A word-for-word copy of the whole listing is required.

Entries supplied:
-- -- --

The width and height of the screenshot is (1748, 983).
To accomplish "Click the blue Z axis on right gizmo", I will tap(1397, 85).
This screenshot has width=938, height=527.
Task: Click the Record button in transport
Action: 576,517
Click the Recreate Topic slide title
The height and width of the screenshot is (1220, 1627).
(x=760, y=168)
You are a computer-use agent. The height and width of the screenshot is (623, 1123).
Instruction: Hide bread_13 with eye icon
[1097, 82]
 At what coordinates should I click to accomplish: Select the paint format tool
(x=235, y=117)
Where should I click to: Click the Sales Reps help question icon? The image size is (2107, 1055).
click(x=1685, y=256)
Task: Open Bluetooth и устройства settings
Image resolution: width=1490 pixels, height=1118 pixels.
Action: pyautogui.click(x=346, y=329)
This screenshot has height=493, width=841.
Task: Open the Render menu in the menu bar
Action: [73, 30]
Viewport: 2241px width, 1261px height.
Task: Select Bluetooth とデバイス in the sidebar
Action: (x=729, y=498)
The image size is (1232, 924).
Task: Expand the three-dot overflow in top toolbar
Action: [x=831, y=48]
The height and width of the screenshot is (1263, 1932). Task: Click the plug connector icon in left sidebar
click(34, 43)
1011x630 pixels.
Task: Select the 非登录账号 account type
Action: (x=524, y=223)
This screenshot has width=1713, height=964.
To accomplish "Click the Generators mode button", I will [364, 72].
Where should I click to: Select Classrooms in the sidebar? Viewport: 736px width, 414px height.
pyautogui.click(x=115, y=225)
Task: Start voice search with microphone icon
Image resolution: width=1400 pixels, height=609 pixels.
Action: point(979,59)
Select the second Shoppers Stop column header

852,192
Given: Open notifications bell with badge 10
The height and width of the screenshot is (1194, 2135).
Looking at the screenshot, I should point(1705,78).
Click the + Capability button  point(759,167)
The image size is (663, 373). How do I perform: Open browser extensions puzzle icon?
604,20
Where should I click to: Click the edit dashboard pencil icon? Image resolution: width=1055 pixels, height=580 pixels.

-- -- --

Task solution:
The width and height of the screenshot is (1748, 983).
To accomplish "Click the blue Z axis on right gizmo", I will tap(1397, 85).
This screenshot has width=938, height=527.
Task: Click the Record button in transport
Action: 576,517
Click the Recreate Topic slide title
The height and width of the screenshot is (1220, 1627).
(x=760, y=168)
You are a computer-use agent. The height and width of the screenshot is (623, 1123).
Instruction: Hide bread_13 with eye icon
[1097, 82]
 At what coordinates should I click to accomplish: Select the paint format tool
(x=235, y=117)
Where should I click to: Click the Sales Reps help question icon? The image size is (2107, 1055).
click(x=1685, y=256)
Task: Open Bluetooth и устройства settings
Image resolution: width=1490 pixels, height=1118 pixels.
Action: pyautogui.click(x=346, y=329)
This screenshot has height=493, width=841.
Task: Open the Render menu in the menu bar
Action: [73, 30]
Viewport: 2241px width, 1261px height.
Task: Select Bluetooth とデバイス in the sidebar
Action: (x=729, y=498)
The image size is (1232, 924).
Task: Expand the three-dot overflow in top toolbar
Action: [x=831, y=48]
The height and width of the screenshot is (1263, 1932). Task: Click the plug connector icon in left sidebar
click(34, 43)
1011x630 pixels.
Task: Select the 非登录账号 account type
Action: (x=524, y=223)
This screenshot has width=1713, height=964.
To accomplish "Click the Generators mode button", I will [364, 72].
Where should I click to: Select Classrooms in the sidebar? Viewport: 736px width, 414px height.
pyautogui.click(x=115, y=225)
Task: Start voice search with microphone icon
Image resolution: width=1400 pixels, height=609 pixels.
Action: point(979,59)
Select the second Shoppers Stop column header

852,192
Given: Open notifications bell with badge 10
The height and width of the screenshot is (1194, 2135).
Looking at the screenshot, I should point(1705,78).
Click the + Capability button  point(759,167)
The image size is (663, 373). How do I perform: Open browser extensions puzzle icon?
604,20
Where should I click to: Click the edit dashboard pencil icon? Image resolution: width=1055 pixels, height=580 pixels.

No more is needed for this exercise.